Fui recepcionado por Manoella na Casa de Rayana.
Mal entrei no salão, e ela já se aproximava de mim, mais do que eu desejava.
- Ora, você por aqui de novo. Parece meio tenso.
- Impressão sua. - Falei educadamente.
- Impressão ou não, eu adoraria ajudá-lo hoje.
- Hoje não, Manoella. Vou deixá-la descansando de ontem à noite.
- Não se preocupe, já estou mais do que descansada. - Sorriu.
Não prestei atenção ao que ela falava.
- Você viu Anne?
- Você é mesmo obcecado pela Ninha, hein? Queria ontem, quer hoje...
- Ninha?
- Desculpe, é como a chamamos fora do trabalho. Anne está indisposta hoje. Não vai descer pro salão.
- E por que não? O que há com ela?
- Ela só não está bem. Deve ser dor de cabeça.
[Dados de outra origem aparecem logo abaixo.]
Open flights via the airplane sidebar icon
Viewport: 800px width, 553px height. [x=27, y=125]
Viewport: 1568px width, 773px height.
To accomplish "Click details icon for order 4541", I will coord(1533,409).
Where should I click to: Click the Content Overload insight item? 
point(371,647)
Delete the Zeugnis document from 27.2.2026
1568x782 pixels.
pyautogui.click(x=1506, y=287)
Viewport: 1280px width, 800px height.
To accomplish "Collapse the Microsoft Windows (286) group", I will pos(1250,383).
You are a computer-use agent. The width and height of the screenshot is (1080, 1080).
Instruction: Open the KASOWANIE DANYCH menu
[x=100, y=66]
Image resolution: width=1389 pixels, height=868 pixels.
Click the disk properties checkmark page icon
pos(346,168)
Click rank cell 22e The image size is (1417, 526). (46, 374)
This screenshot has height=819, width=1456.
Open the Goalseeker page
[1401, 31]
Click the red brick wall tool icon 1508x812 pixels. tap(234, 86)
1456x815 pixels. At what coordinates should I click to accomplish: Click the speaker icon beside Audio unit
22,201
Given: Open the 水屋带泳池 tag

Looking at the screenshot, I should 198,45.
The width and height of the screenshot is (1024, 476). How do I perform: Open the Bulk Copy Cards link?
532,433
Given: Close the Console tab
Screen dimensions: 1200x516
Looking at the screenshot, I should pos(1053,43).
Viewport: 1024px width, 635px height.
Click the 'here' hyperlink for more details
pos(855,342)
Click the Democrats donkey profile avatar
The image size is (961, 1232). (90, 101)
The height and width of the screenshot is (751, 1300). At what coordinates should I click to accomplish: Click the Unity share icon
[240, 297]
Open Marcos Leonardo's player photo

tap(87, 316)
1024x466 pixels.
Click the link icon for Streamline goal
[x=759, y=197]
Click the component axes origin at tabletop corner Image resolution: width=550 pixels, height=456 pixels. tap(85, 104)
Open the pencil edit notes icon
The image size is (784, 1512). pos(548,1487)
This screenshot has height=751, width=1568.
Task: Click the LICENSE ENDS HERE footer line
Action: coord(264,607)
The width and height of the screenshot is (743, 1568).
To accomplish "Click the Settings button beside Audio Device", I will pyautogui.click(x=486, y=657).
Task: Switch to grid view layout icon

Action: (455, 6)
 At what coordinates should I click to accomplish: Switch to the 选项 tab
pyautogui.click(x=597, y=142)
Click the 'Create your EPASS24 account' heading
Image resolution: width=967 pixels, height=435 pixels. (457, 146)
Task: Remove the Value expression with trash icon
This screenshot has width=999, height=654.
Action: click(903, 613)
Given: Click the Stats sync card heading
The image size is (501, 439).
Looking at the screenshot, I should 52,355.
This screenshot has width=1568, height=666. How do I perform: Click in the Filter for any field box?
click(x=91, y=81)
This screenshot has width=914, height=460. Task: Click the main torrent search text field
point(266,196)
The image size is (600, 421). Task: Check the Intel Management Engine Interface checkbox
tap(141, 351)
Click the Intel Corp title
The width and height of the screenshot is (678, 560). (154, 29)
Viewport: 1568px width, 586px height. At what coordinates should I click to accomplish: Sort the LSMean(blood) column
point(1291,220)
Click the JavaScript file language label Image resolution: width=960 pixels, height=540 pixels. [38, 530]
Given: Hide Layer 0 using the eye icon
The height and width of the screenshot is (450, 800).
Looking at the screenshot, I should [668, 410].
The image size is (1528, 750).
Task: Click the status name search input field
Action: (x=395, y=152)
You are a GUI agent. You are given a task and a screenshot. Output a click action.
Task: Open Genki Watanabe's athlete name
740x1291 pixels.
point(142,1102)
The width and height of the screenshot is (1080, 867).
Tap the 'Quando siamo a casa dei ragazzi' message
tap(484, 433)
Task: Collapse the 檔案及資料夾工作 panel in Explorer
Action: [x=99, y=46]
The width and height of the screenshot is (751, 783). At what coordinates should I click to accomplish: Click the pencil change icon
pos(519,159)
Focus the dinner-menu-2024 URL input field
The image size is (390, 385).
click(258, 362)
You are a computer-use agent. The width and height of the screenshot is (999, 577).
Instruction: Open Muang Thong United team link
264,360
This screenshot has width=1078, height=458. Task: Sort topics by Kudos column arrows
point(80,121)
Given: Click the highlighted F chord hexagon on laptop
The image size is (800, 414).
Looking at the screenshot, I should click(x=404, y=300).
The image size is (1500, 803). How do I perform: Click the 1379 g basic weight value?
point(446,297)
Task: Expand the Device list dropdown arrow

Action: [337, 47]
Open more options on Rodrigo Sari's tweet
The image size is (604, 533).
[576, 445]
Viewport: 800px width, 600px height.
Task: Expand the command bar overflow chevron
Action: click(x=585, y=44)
Merda. Aquela era a segunda vez que eu ia àquele lugar com um interesse, e a segunda vez que não conseguia alcançá-lo. Fiquei frustrado, pensava que aquela noite seria relaxante e prazerosa. Eu precisava relaxar, o dia havia sido duro.
É claro que eu poderia escolher qualquer uma das meninas livres naquele salão. Mas eu simplesmente não queria. Queria Anne, mas sempre havia algo impossibilitando o nosso encontro.
- Ok, Manoella. - Comecei, esfregando a testa com os dedos. - Obrigado pela informação.
- Não quer ficar com outra pessoa?
- Não. - Eu já estava saindo.
- Não quer beber nada? - Ela gritou, já distante.
- Hoje não. - Disse, entrando no Volvo e dando a partida.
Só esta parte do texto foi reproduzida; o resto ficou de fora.